In that parallel universe the Brexit divisions which we are now coming to terms with might have remained on the fringes.  As Warner recalls, however:

“The political ramifications of Black Wednesday are still evident today and part of the same story that led us down the road to Brexit. The mood toward Europe after Black Wednesday changed markedly and the more European-leaning Conservatives gave way to the sceptics that today are at the forefront of British politics: people like Boris Johnson and Michael Gove. The prime minister that got us into the Brexit debacle in the first place, David Cameron, stood alongside the Treasury’s Gus O’Donnell (as his assistant) on the evening of Black Wednesday when he announced the pound was being withdrawn from the ERM.

“In 2005 – five years before Cameron would win over the electorate from Labour – the then future prime minister ominously said he and the Conservatives would never again put ‘economic stability at risk’ as they had done on Black Wednesday. A decade later when he was in office Cameron would end up doing exactly that by calling the EU referendum that happened in 2016, underpinned by the rising resentment toward Europe by Conservative ministers that are still reeling from the events of the 1990s.”

It would, of course, be unacceptable reductionism to claim that the political events between 1988 and 2016 were all caused by the Piper Alpha disaster.  But in an age when reason has largely been replaced by emotion, and when political events are viewed as nothing more than bad people following bad ideas, it is useful to highlight the fact that events in the real, material economy really do have profound consequences; often unforeseen ones.  In modern Venezuela we see all too readily what happens to a state whose fortunes are built around its oil industry, when the price of that oil falls below what is needed.  Because of its industrial heritage, Britain is less obviously an oil state.  Nevertheless, governments of both neoliberal parties have used foreign currency oil and gas revenues to underwrite Britain’s debt-based economy for the last four decades.  And a great deal of what is wrong with the current economy is due to those oil revenues being squandered for short-term political advantage. 
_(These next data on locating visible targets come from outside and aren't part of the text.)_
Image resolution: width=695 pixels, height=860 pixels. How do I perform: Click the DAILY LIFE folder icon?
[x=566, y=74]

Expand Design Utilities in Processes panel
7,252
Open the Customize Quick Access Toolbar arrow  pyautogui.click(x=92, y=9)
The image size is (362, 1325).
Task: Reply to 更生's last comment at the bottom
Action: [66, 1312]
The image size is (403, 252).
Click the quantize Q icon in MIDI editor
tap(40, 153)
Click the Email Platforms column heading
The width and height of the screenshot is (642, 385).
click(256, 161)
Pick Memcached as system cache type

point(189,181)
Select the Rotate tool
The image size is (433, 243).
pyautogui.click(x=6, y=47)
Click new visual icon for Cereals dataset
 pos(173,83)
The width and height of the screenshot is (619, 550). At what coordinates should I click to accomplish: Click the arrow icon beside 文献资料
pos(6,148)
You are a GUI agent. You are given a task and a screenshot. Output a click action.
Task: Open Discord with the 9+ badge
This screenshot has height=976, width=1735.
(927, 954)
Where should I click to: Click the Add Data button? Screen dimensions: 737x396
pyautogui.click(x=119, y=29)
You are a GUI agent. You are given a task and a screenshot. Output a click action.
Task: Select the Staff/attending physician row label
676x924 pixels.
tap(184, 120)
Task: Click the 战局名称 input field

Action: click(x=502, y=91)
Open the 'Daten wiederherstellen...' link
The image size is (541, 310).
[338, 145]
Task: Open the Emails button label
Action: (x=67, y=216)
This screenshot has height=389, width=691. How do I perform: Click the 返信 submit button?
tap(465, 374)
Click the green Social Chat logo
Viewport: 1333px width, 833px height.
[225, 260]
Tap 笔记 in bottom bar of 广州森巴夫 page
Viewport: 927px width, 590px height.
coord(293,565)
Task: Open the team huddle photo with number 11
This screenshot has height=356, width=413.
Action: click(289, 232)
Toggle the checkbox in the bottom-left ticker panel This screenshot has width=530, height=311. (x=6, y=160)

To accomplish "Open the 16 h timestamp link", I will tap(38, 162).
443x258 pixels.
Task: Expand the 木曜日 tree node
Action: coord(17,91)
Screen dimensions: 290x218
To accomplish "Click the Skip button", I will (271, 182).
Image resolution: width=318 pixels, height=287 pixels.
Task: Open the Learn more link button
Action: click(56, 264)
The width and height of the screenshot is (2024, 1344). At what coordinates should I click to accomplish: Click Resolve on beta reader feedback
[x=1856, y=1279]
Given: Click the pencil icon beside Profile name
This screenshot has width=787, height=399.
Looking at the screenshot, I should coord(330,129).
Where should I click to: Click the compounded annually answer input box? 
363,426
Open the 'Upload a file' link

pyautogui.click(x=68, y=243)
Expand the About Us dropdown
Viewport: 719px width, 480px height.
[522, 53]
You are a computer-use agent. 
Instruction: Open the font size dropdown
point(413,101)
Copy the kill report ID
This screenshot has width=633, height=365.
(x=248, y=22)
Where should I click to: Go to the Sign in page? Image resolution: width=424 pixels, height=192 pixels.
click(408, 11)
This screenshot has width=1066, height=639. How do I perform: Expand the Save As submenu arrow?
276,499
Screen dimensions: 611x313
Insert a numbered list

Brexit is not simply a bad idea being pursued by wicked people.  It is an attempt – albeit a mistaken one – by those who have opposed Britain’s political and economic course over the last thirty years to return to the course they believe we ought to have followed after 1990.  They are wrong not because the current, technocratic elitist version of the European Union is the best course open to us, but because both the industrial base upon which Britain was built and the North Sea revenues which resuscitated it in the 1980s and 1990s are history.  There is no way that any of the contending political parties gets to Make Britain Great Again.  Indeed, it is doubtful that any has even the insight to cushion the coming collapse.